People often complain that “world music” is a term of erasure. To the lover of global musical traditions, it’s a sin to group the world’s sounds in an all-encompassing category. This way, we’re erasing the individual peculiarities of distinct musical cultures. I disagree. The music of the world unites us, it doesn’t divide us based on our borders. The funk is everywhere and nowhere. It courses through our veins, our life energy is rhythmic, and our hearts beat to a tempo. Music is universally felt.

I don’t need to speak a singer’s language to feel their conviction. Nor do I need lyrics. A guitar can sometimes communicate feeling better than our twisted tongues could even fathom. I felt this kind of instrumental music-to-heart feeling when I dropped the needle on the obscure Italian jazz-funk record “The Other Fantasy.” The smoothest sonic experience enveloped me and sent me into a state of oneness. It was the most grounding feeling. I couldn’t think about what I was hearing or why I was hearing it, I could only enjoy that it made its way to my ears.

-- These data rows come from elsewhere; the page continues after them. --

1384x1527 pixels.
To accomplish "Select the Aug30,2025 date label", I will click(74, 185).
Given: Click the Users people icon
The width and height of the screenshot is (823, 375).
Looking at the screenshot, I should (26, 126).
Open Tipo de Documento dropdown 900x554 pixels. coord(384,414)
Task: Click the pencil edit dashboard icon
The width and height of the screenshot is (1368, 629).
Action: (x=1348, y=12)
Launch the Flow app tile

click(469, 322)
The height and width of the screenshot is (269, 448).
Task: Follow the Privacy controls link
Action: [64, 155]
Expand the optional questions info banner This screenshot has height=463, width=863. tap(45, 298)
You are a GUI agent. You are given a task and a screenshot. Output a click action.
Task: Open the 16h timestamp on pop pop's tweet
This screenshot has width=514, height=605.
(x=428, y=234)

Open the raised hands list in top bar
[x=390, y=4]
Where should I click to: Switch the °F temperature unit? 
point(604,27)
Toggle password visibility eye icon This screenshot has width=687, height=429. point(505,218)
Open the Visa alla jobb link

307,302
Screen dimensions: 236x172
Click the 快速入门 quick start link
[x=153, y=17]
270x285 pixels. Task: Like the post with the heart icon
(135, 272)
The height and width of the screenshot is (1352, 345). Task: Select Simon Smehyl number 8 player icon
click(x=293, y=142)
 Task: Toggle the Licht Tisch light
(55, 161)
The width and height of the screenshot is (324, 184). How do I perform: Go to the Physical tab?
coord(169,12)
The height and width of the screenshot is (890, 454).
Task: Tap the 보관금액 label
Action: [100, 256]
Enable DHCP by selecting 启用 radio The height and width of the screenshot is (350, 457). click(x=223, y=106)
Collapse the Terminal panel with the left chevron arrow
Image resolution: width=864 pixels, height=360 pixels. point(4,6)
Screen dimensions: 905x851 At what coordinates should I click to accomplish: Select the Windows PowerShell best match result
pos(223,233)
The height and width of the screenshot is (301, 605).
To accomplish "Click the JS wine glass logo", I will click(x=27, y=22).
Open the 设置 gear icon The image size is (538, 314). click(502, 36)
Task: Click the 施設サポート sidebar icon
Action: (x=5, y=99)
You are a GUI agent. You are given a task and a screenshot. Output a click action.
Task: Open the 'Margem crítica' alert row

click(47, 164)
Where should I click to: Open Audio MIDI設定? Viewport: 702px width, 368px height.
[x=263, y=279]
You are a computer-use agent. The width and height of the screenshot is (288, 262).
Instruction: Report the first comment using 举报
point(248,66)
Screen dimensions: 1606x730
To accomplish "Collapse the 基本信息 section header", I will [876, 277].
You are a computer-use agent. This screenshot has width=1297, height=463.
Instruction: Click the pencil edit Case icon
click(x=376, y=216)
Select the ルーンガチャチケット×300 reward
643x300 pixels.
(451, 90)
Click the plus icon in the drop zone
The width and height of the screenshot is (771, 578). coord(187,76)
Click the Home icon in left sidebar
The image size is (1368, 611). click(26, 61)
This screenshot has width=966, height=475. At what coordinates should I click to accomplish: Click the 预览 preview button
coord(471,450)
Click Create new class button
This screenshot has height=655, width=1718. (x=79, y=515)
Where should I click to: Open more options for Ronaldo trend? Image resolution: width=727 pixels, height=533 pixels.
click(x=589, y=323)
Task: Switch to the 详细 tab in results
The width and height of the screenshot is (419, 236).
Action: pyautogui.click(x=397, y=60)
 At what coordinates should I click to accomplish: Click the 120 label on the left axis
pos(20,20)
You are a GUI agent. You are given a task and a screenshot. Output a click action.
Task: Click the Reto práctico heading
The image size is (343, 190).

Music breaks downs barriers in this way. “The Other Fantasy” by Ed Longo and The Applied Arts Ensemble is world music. It’s universally felt.

There’s not a lyric on this five-song, 26-minute, tidbit of an album, but the melodies sing. On the first song, “Love on the Line,” the purest jazz-flute glides over a tight backbeat with the most emotive flavor. The whole song embodies the warmth of a sunset, with syncopated, muted guitar that accents the precise grooves of each layered instrument. Let’s not forget the scintillating bassline, thumping alongside the drums to make the track breathe.

The jazz-funk and boogie feel of this record invokes the era of post-disco. Post-disco was a golden age born from the fragmentation of a previous golden age. Disco died down around ‘79 due to a backlash towards the genre. And with this, forgotten disco records made their way into $1 record boxes everywhere. Young artists scrapping for inspiration picked up these shattered pieces and crafted new sounds around its original essence. This birthed a more organic, less commercial genre that incorporated complex jazz scales and dirtier beats. It returned disco to its tribal essence, before it was sanitized for the palate of its commercially white audience. It fused disco with “world music,” incorporating indigenous sounds like samba and afrobeat to give it a new flair. In a sense, it liberated disco. Four-on-the-floor fused with every style imaginable to decentralize the groove.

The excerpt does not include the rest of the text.